Cada 12 de agosto se conmemora el Día Internacional de la Juventud. Detrás de una fecha que podría parecer una más dentro del calendario de Naciones Unidas existe, sin embargo, una interesante evolución: la manera en que el mundo dejó de considerar a los jóvenes solamente como destinatarios de políticas públicas para comenzar a reconocerlos como actores de las decisiones que determinarán su propio futuro.
La historia comienza mucho antes de establecerse la conmemoración. En 1965, la Asamblea General de Naciones Unidas aprobó la Declaración sobre el fomento entre la juventud de los ideales de paz, respeto mutuo y comprensión entre los pueblos. Dos décadas después, 1985 fue declarado Año Internacional de la Juventud bajo tres conceptos que todavía conservan extraordinaria actualidad: “Participación, Desarrollo, Paz”.
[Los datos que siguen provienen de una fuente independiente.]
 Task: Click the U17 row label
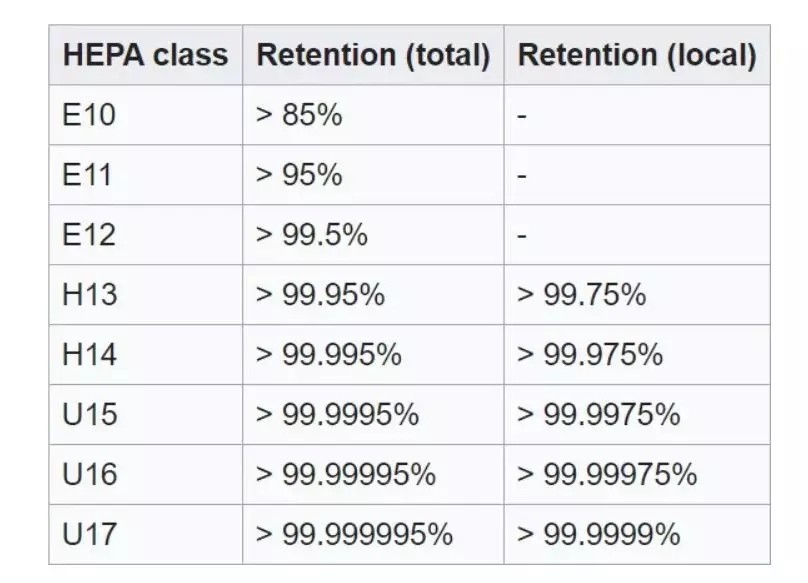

En 1995 ocurrió otro avance. Naciones Unidas adoptó el Programa de Acción Mundial para los Jóvenes, estableciendo un marco internacional para orientar políticas públicas en materias como educación, empleo, salud, pobreza y participación juvenil.
Pero el origen inmediato del 12 de agosto se encuentra en Lisboa. Del 8 al 12 de agosto de 1998 se celebró en Portugal la primera Conferencia Mundial de Ministros Responsables de la Juventud, con representantes de 146 Estados. De aquel encuentro surgió la Declaración de Lisboa sobre Políticas y Programas relativos a la Juventud y la propuesta de establecer precisamente el 12 de agosto como Día Internacional de la Juventud.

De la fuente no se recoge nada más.